From what I can see, Bill Mitchell is a slim fellow, thus well adapted to hot climate living due to having a high surface area to volume ratio, which facilitates heat loss. It is interesting that adaptations go further than that. Clearly black skins are better adapated to hot climates (black body radiation) and also to avoiding melanomas better. This is a physiological fact and not in any way a racist statement.
Adptations to climate must go even further than that. I am white and now a bit rotund (so better adapted to cold climates) but even when I was young and skinny I noted my physiology worked much better when I was quite cold. I had much more energy and felt much more invigorated by the cold. I prefer to dress a little lightly in cold weather and make up the heat deficit by activity and even a bit of shivering. It doesn’t bother me. I feel more alive when I am cold, even to the point of a little discomfort. Except when sleeping. It’s no fun sleeping cold. It takes all types, eh?

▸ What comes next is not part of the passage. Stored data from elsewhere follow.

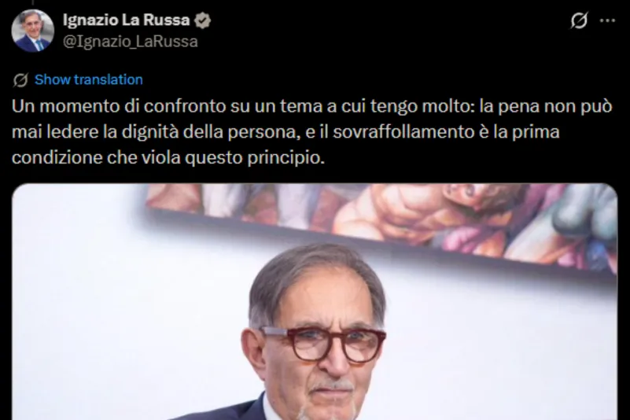Open the Grok icon beside the more menu
Image resolution: width=630 pixels, height=420 pixels.
pyautogui.click(x=579, y=20)
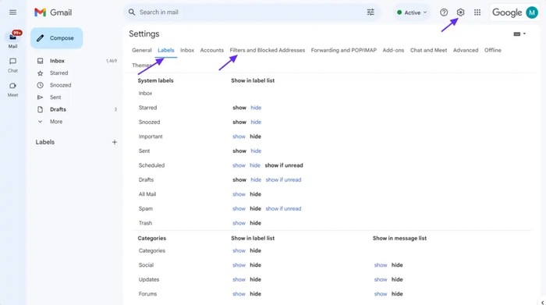Show the Spam label in label list

click(x=239, y=208)
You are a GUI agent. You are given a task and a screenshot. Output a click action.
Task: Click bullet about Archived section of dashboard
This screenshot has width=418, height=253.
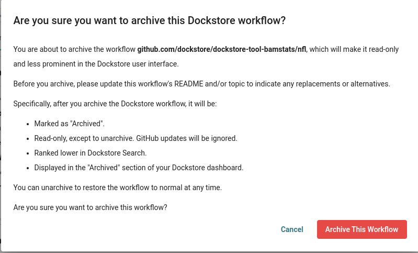pyautogui.click(x=139, y=168)
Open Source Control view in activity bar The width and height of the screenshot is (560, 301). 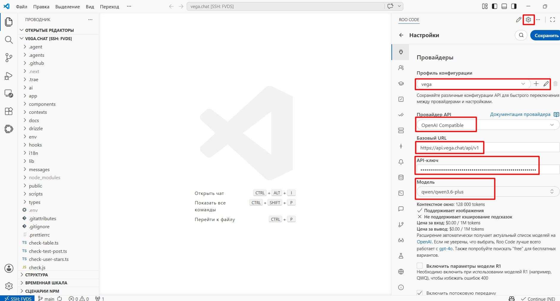(x=9, y=58)
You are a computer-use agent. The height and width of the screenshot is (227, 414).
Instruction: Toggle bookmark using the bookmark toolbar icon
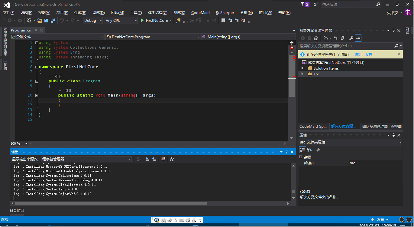[223, 21]
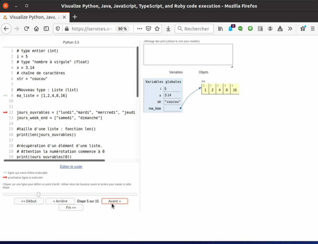Open the Downloads arrow icon
The width and height of the screenshot is (318, 244).
point(168,29)

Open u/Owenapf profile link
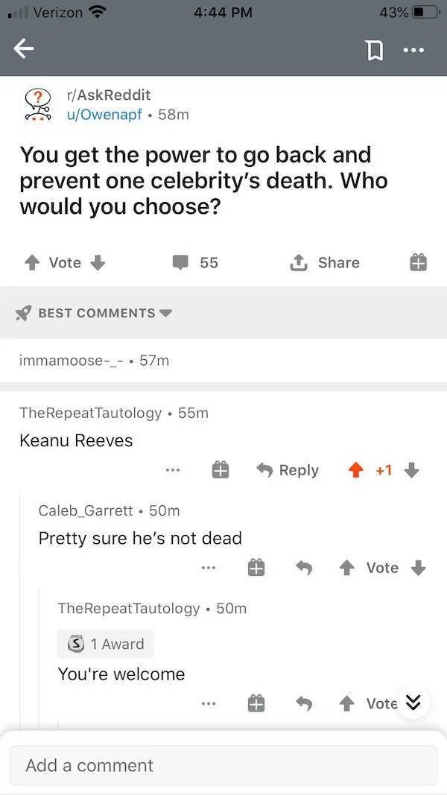(x=104, y=115)
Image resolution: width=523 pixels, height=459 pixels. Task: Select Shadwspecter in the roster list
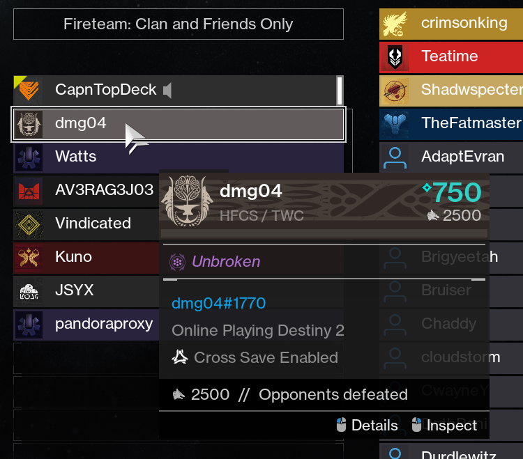451,91
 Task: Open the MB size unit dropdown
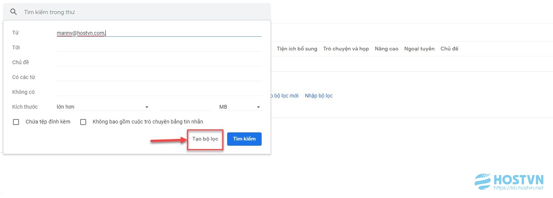pyautogui.click(x=240, y=107)
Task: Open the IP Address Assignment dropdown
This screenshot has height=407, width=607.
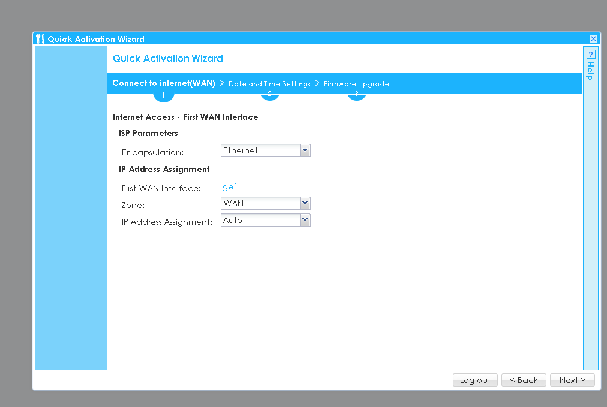Action: 305,220
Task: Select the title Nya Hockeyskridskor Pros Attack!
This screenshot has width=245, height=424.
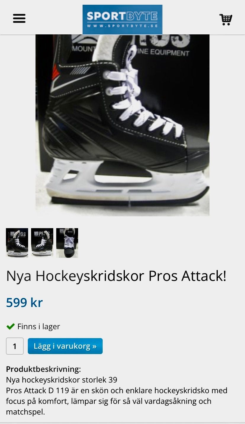Action: (116, 276)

A realistic – if somewhat elitist – view of human history is that it demonstrates above all else the manipulation and control of gullible and stupid individuals (aka the majority) by cunning and ruthless individuals (usually those with wealth and power at their disposal). I do not expect this configuration to change into the foreseeable future.
I agree with you John Hermann. There seems to be little in the empirical record (history) to suggest that this will change too much. Genuine representative democracy and good living standards for the masses seems to be an aberration which we managed to build up somehow for about 100 years to 150 years and is already being eroded. So while the case maybe is not totally hopeless it does look very bleak.
Ikonoclast,I’ve spent some time in the Territory (Groote Eylandt) and I found that the Wet didn’t really break until late December. Sure,there were a few storms earlier but no serious rain.Lots of lightning on the Western horizon at night but that was just to tantalize.When the Wet truly breaks it gets cooler although higher humidity. And the outbreak of LIFE is truly amazing.
“Genuine representative democracy and good living standards” might well be an an aberration historically. But we won’t maintain or improve that state unless we are prepared to fight for it. Rolling over into the fetal position and whining that it is all too hard is a guarantee of getting shafted by “cunning and ruthless individuals”.
There is a period between the real dry and the real wet know to us NT Locals as “The Build Up”. It is characterized by high-temperatures, terrible humidity and frustratingly infrequent bouts of rain. Southerners often indicate that it is the worst time to be in the Territory.
I wonder how Bill will take it.
Dear Andrew (at 2013/09/04 at 18:55)
I came to Darwin in early October last year – so I have one build up under my belt already. I cannot say I am enamoured with the prospect of a second, even though it will be truncated (for me).